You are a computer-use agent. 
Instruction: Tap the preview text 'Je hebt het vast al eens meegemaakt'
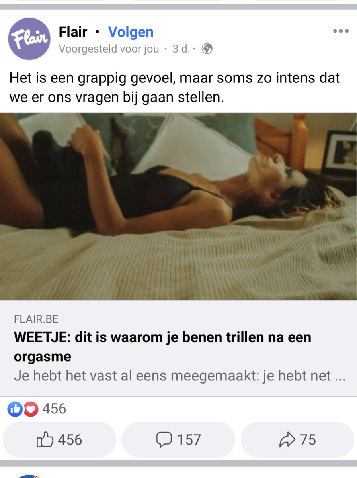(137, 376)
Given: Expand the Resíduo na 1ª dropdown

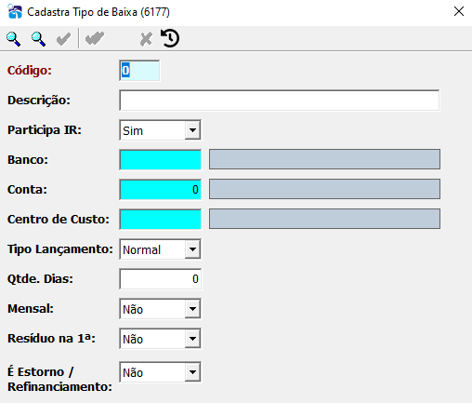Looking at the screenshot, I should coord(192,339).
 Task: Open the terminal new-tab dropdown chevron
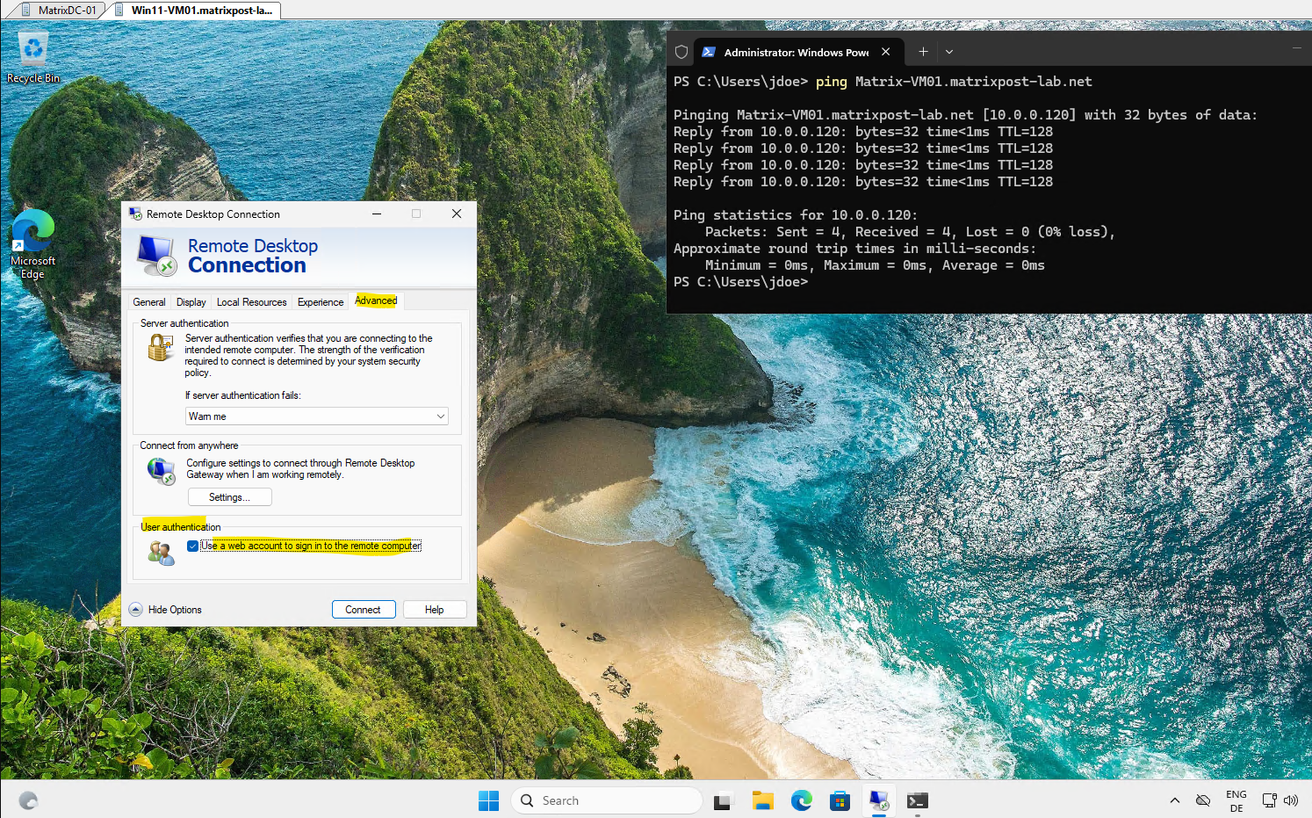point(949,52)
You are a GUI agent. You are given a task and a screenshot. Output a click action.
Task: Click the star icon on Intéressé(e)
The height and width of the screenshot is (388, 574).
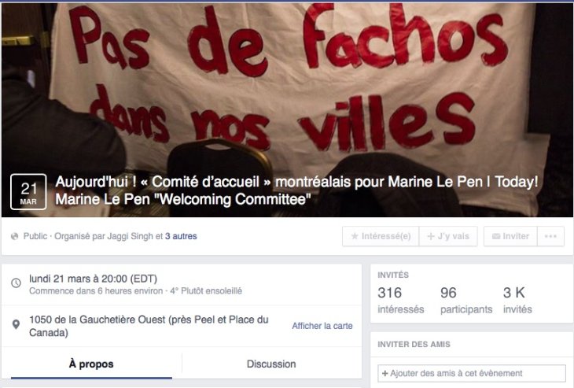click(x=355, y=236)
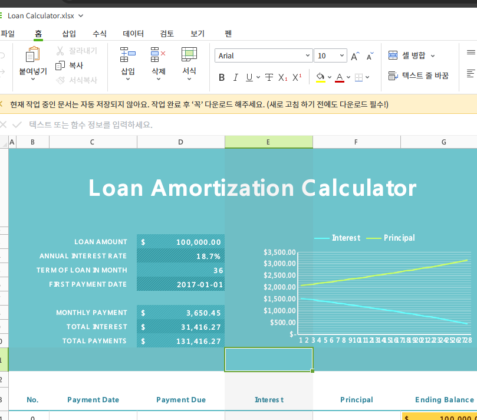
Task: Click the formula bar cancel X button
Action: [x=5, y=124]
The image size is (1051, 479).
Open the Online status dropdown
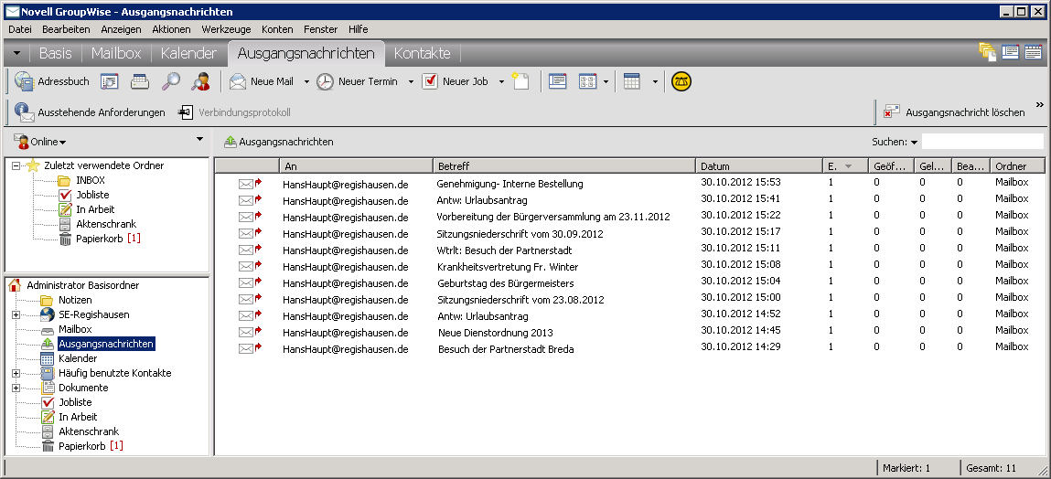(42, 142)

* * *

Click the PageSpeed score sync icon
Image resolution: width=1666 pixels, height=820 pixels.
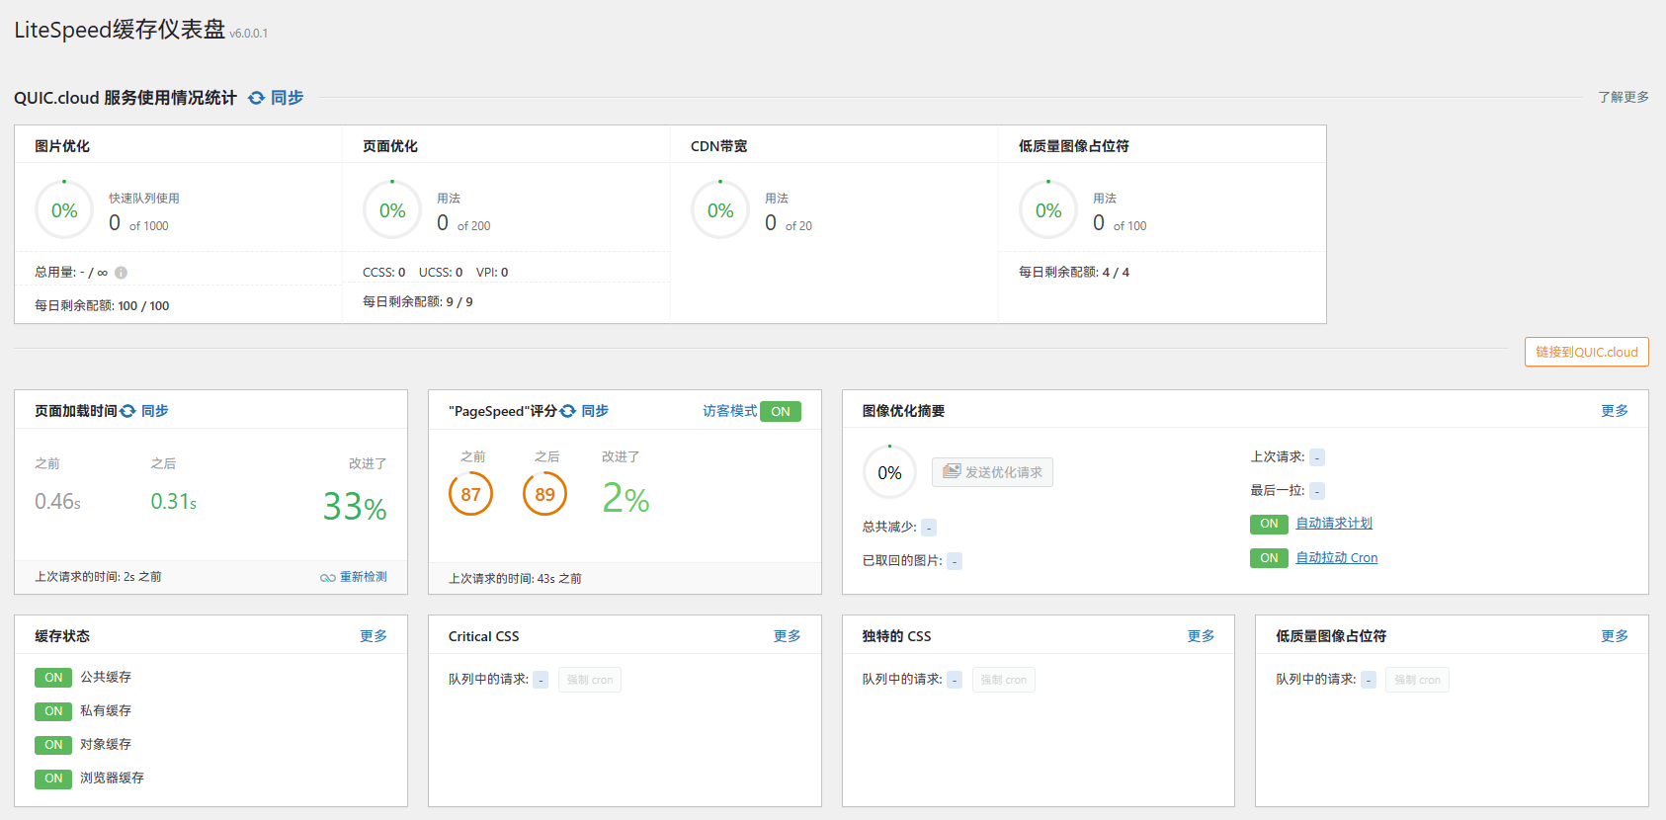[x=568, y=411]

=== Task description ===
Please rewrite the lines from the one holding "Given: Expand the Resíduo na 1ª dropdown" through the one holding "point(949,52)", inclusive, changing "terminal" to "console" and keeping everything else the same. Omit the pictures from your answer.

=== Completed task ===
Given: Expand the Resíduo na 1ª dropdown

Looking at the screenshot, I should coord(192,339).
 Task: Open the console new-tab dropdown chevron
point(949,52)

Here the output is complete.